Will the halving of the power supply noise trick from the circuit work here? Yes, if we carefully choose the value of capacitor C1, then the amount of noise at the top of C1 will match that at the top of 33µF capacitor and the balancing of the power supply noise will be assured. These two capacitors cannot share the same value, as they do not see the same shunt impedance. The first stage represents a much lower impedance than the split-load phase splitter. If the value of resistor Rk is correctly chosen, then the total effective impedance of this first stage must equal twice the value of resistor Ra. Whereas, the split-load phase splitter's effective impedance equals rp + (mu + 2)Ra, a truly huge number. In short, capacitor C1's value will have to be somewhat greater than 33µF.

Split-Load and Class-AB
    What if we are not willing to pay the price of high current draw and heat generation that Class-A demands? The alternative is what 99.9% of power amplifiers run in: Class-AB operation. (In fact, many (most?) advertised Class-A amplifiers actually run in Class-AB. If the amplifier's output stage does not at least draw half of the peak output current swing, it is not Class-A.) Class-AB provides a compromise between Class-A and Class-B. It is not as distorting as Class-B and not as inefficient as Class-A operation.

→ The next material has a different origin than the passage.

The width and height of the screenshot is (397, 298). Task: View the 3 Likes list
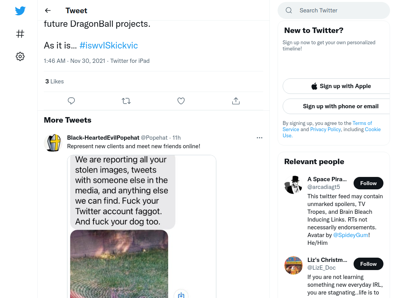pos(54,81)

     Eliminating power supply noise is still possible within a Class-AB amplifier; it just requires a little more thought. The circuit below is a case in point. A bipolar power supply is used and the output is DC coupled. The bottom output device must see the same power supply noise at its input as it does at its connection to the -B connection.

    When the connection is made at the cathode side, the previous circuit works perfectly, as both the first stage and the phase splitter share a common B+ connection. In other words,  in this circuit it does not matter that the output devices are providing gain.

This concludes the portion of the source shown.